特にロボット支援下手術の特筆すべき利点としては、鉗子の柔軟性にあると言えます。ヒトの手首以上の可動域、柔軟で“手ブレ”のない正確さ・緻密さは指先にも勝る繊細な動きを有し、従来の腹腔鏡下手術のような動作制限がない点が特徴として挙げられます。その他に、高精細3D画像により、細部の手技が正確に行え、手術合併症を減らすことが期待されています。今後より適応が拡大、症例数が増加することが予想されます。
【切除範囲】
胃がんにおける手術療法では、胃切除術とリンパ節郭清(がんが発生している周辺のリンパ節を取り除くこと)を基本とした手術を行います。病巣の場所と大きさによって、「胃全摘」、「噴門(胃入口)側胃切除」、「幽門(胃出口)側胃切除」の3つの中から選択されます。
●噴門側胃切除
胃の入口に当たる噴門から2cm以内に病変があり、腫瘍の大きさが小さく反対側の胃を半分くらい残せる場合に用いられる術式です。胃の半分が残されるとビタミン吸収を促進するキャッスル内因子や胃酸を分泌する機能を温存することができます。切除後の再建方法はいくつかあります。食道と残胃を直接つなぐ食道残胃吻合再建や食道と残胃の間に空腸を挟む空腸間置法や、ダブルトラクト再建などがあります。
●幽門側胃切除
食道に近い胃の3分の1から5分の1を残す手術です。再建術としては、残った胃と十二指腸をつなぐ「ビルロートⅠ法」と残った胃と小腸をつなぐ「ビルロートⅡ法」や「ルー・ワイ法」があります。残す胃が4分の1以下となると胃内容物の食道への逆流を抑える対応を考える必要が出てきます。
化学療法
○状況の把握と薬剤の種類
胃がんの化学療法は、他の治療法との組み合わせを考慮しながら行われます。また、患者さんの状況については心身の状態のみならず家族環境も重要で、通院や日常生活などのサポートを視野に入れた調整が必要となります。ガイドラインでは切除不能進行胃がんや再発したがんに対して行われます。また、手術後に補助的に化学療法を行うこともあります。病期ⅡもしくはⅢの患者さんは術後補助療法の適応になります。化学療法をすることにより再発率を下げることが目的です。使用する薬剤によって異なりますが、半年から1年間治療します。
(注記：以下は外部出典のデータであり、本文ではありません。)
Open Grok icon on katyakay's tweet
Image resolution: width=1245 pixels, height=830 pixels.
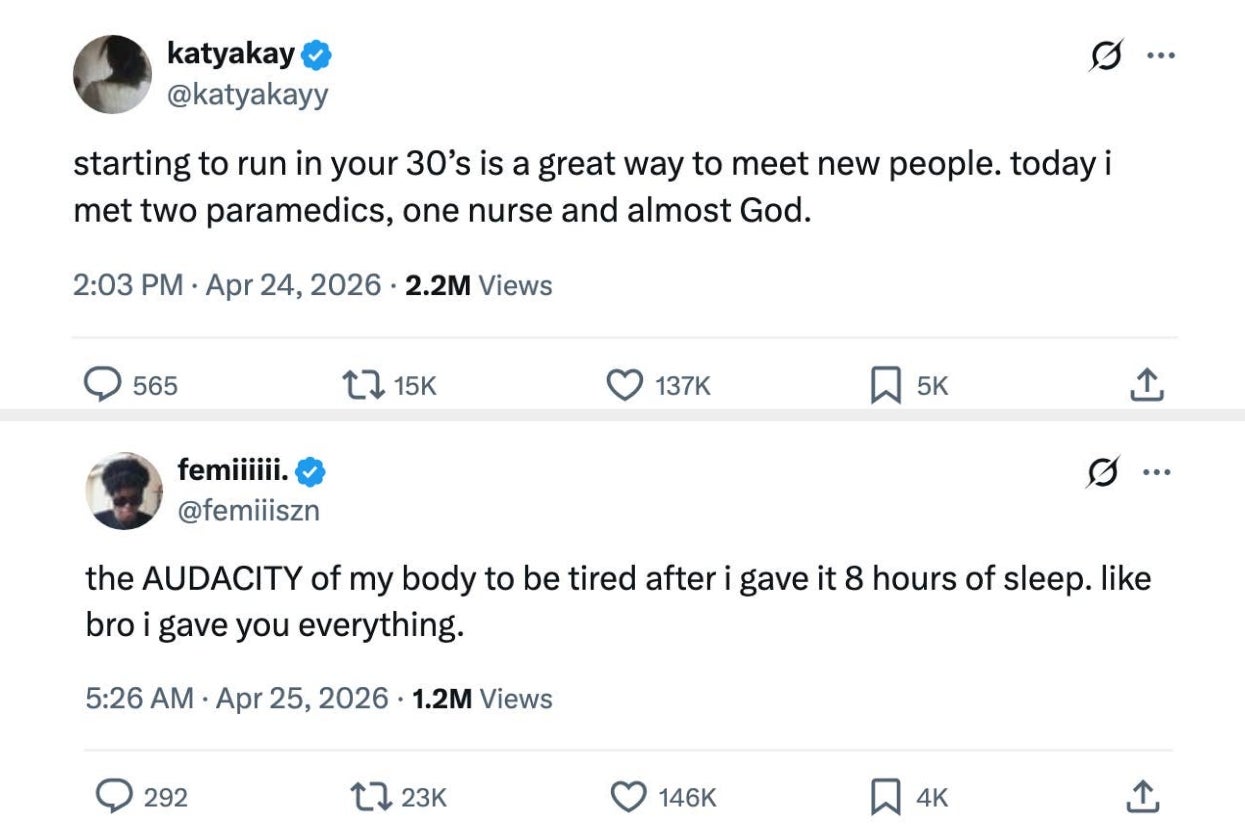tap(1106, 57)
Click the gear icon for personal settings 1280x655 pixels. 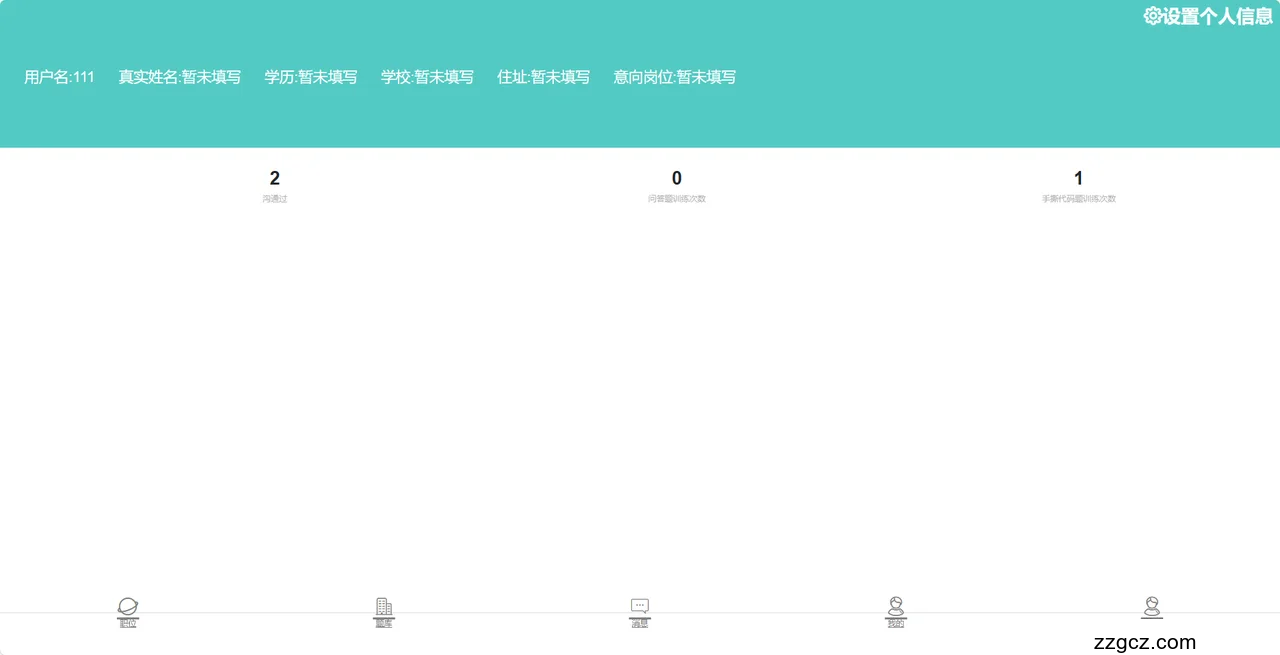[x=1152, y=16]
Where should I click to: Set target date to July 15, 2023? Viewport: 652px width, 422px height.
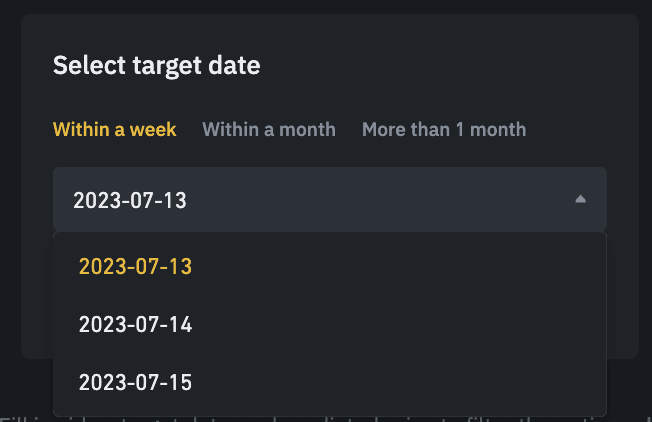point(135,382)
一般的に使用されている薬剤は、5-FU、TS-1、ゼローダ(フッ化ピリミジン系抗がん剤)、シスプラチン、オキサリプラチン(白金製剤)、イリノテカン(トポイソメラーゼ阻害剤)、パクリタキセル、ドセタキセル、ナブパクリタキセル(タキサン系抗がん剤)、トラスツズマブ、ラムシルマブ(分子標的治療薬)、ニボルマブ(免疫チェックポイント阻害薬)、トラスツズマブデルクステカン(抗体薬物複合体)などで、多くはこの中から1~3つを組み合わせて使用します。
○副作用の現状とその評価法について
近年、通常の仕事を続けながら外来通院で行う化学療法が増えてきており、抗がん剤による副作用は軽減されていると考えられています。化学療法を継続している間での入院を要するような副作用の出現頻度はそう高いものではなく、生命が危険になるような副作用の頻度は約1%といわれています。
放射線治療
胃がんに対する放射線療法は、胃がん細胞が放射線にあまり反応しないこと、胃周囲のがんのない臓器が放射線に対して弱いことなどから、切除できない進行がん、抗がん剤が無効の進行がん、再発した胃がんなどに対する補助的な治療法として用いられます。 具体的には、胃がんの骨転移などのために痛みが強い患者さんに対して症状を軽減する目的や、リンパ節に対してや腫瘍からの出血に対して出血コントロールのために放射線治療が行われるのが現状です。治療に伴う放射線障害を避け、照射範囲を腫瘍部分に絞ってやさしい治療を行うことが可能です。
このような工夫により、自覚症状が改善する患者さんもおられます。